In State v. Hughes, the court concluded that the prohibition applied to non-commercial transactions within a private residential setting (3 Conn. Cir. 181, cert. denied, 152 Conn. 745 (1965)). In Ely v. Murphy, the Connecticut Supreme Court noted that with limited exceptions the provision makes a social host criminally liable for delivering alcohol to a minor (207 Conn. 88, 93 (1988)).

Risk of Injury to a Minor (CSG 53-21)

People who give alcohol to children under age 16 may also be guilty of the crime of risk of injury to a minor. Someone commits this crime if he either (1) willfully or unlawfully causes or permits any child under 16 years of age to be placed in a situation in which his life or limb is endangered, his health is likely to be injured, or his morals are likely to be impaired, or (2) does any act likely to impair the child's health or morals. Thus, this law proscribes two general types of behavior likely to injure physically or to impair the morals of a minor under 16 years of age: (1) deliberate indifference to, acquiescence in, or the creation of situations adverse to the minor's moral or physical welfare, and (2) acts directly perpetrated on the person of the minor and injurious to his moral or physical well-being (State v. Dennis, 150 Conn. 245, (1963); State v. James, 211 Conn. 555 (1989)).

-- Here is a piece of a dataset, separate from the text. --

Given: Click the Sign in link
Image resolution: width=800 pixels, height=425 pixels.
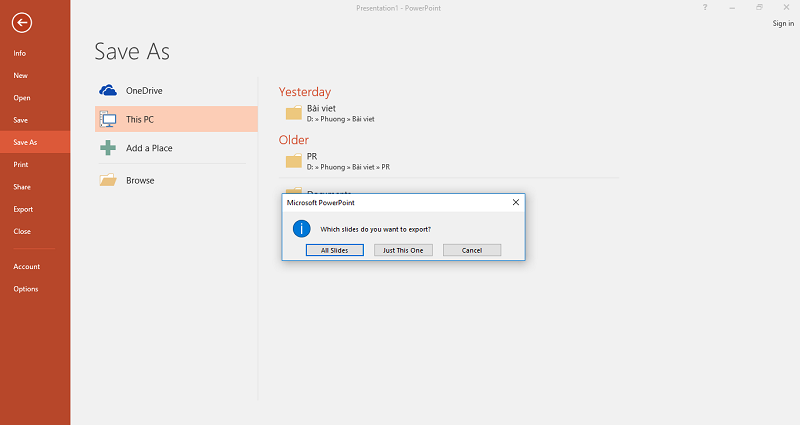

Our courts have held that an adult who gives alcohol to a minor may be guilty of either or both of these types of behavior (State v. Ostolaza, 20 Conn. App. 40; State v. Mancinone, 15 Conn. App. 251, cert. denied, 209 Conn. 818, cert denied, 489 US 1017 (1989); State v. March, 39 Conn. App. 267, (1995)).

Someone found guilty of this offense is subject to a fine of up to $10,000, a prison term of up to 10 years, or both.

RECENT BILLS

Several pieces of legislation considered, but not adopted, in recent years would have prohibited minors from possessing liquor anywhere (including HB 5655 in 2004 and HB 6693 in 2003). These bills also would have:

1. prohibited someone over age 21 who possesses or controls a dwelling unit or private property from knowingly permitting a minor to illegally possess alcohol in the unit or on the property and

2. made it illegal for such a person to fail to make reasonable efforts to stop the possession of alcohol in the unit or on the property by a minor he knows possesses alcohol illegally.

Under these bills, someone over age 21 would be punished (1) for a first offense, by a fine of up to $500, up to one year in prison, or both, with the possibility of up to 180 hours of community service and (2) for a second offense, by a fine of up to $1,500, up to 18 months in prison, or both.